#### Document section
Emergency Preparation: Are We Ready?

Candles and batteries: Not the only materials needed when preparing for a hurricane, especially if you are the parent of a child with autism.

The wind whipped through the trees, rain pelted the windows and I wondered how prepared our families are for an unusual weather occurrence. Living in Erie, PA, we seldom consider disaster preparedness. Snow storms dumping two feet of snow are not rare; however, as Hurricane Sandy advanced up the east coast, I began to consider what I should be doing to prepare.

Gathering candles, flashlights, water and supplies for an emergency are needed. Yet, immediately I think of medication. Ryan takes four medications daily so I want to know that we have sufficient dosages to last at least 3-5 days.

Personal identification is second. Our passports, social security and insurance cards, as well as essential paperwork are kept in a safe location for easy access. It’s such a relief to know that I can quickly locate them should we need to evacuate. 

Speaking of evacuation, I wondered, where would we go? The Red Cross has some shelters which accommodates individuals with special needs. If forced to go to a shelter, alert the supervisor that your child has a special need and discuss any accommodation that your child might require.
########
#### Supplied entries
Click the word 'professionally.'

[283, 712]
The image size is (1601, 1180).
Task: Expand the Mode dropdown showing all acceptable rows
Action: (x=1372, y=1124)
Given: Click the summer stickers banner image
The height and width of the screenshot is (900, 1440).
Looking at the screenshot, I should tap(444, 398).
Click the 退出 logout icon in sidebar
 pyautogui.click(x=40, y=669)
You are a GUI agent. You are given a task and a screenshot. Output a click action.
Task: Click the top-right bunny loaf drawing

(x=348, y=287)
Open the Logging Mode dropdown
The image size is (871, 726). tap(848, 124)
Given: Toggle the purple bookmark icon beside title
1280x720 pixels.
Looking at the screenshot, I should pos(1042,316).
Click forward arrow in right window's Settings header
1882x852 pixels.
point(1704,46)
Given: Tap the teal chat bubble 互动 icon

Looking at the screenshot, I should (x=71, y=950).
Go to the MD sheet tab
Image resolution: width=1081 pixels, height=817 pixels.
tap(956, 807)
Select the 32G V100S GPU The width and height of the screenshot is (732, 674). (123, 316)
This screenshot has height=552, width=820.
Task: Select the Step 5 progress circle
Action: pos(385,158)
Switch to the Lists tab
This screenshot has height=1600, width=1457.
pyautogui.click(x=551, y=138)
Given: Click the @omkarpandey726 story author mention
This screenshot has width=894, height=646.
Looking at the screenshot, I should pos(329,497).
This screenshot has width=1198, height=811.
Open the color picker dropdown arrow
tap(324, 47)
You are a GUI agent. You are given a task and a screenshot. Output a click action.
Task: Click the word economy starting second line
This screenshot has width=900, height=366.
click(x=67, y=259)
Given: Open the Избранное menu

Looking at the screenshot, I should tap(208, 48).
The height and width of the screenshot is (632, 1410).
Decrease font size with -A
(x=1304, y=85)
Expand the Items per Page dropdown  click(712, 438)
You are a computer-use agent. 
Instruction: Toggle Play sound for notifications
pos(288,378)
########
» **Task set**
a) Translate this sentence from the post on emergency preparation into Spanish: "Ryan takes four medications daily so I want to know that we have sufficient dosages to last at least 3-5 days."
b) Does the post on emergency preparation agree with each statement? Answer yes or no for each and quote the words of the post that decide it. (i) The writer lives in Erie, PA. (ii) Snowstorms that dump two feet of snow are rare where the writer lives. (iii) Ryan takes three medications every day.
c) Copy word for word the stretch of the post on emergency preparation from "Emergency Preparation: Are" through "least 3-5 days.".
The rows have nothing to do with the post on emergency preparation.

» **Solved problems**
a) Ryan toma cuatro medicamentos al día, así que quiero saber que tenemos dosis suficientes para durar al menos de 3 a 5 días.

b)
(i) Yes: "Living in Erie, PA, we seldom consider disaster preparedness."
(ii) No: "Snow storms dumping two feet of snow are not rare"
(iii) No: "Ryan takes four medications daily"

c)
Emergency Preparation: Are We Ready?

Candles and batteries: Not the only materials needed when preparing for a hurricane, especially if you are the parent of a child with autism.

The wind whipped through the trees, rain pelted the windows and I wondered how prepared our families are for an unusual weather occurrence. Living in Erie, PA, we seldom consider disaster preparedness. Snow storms dumping two feet of snow are not rare; however, as Hurricane Sandy advanced up the east coast, I began to consider what I should be doing to prepare.

Gathering candles, flashlights, water and supplies for an emergency are needed. Yet, immediately I think of medication. Ryan takes four medications daily so I want to know that we have sufficient dosages to last at least 3-5 days.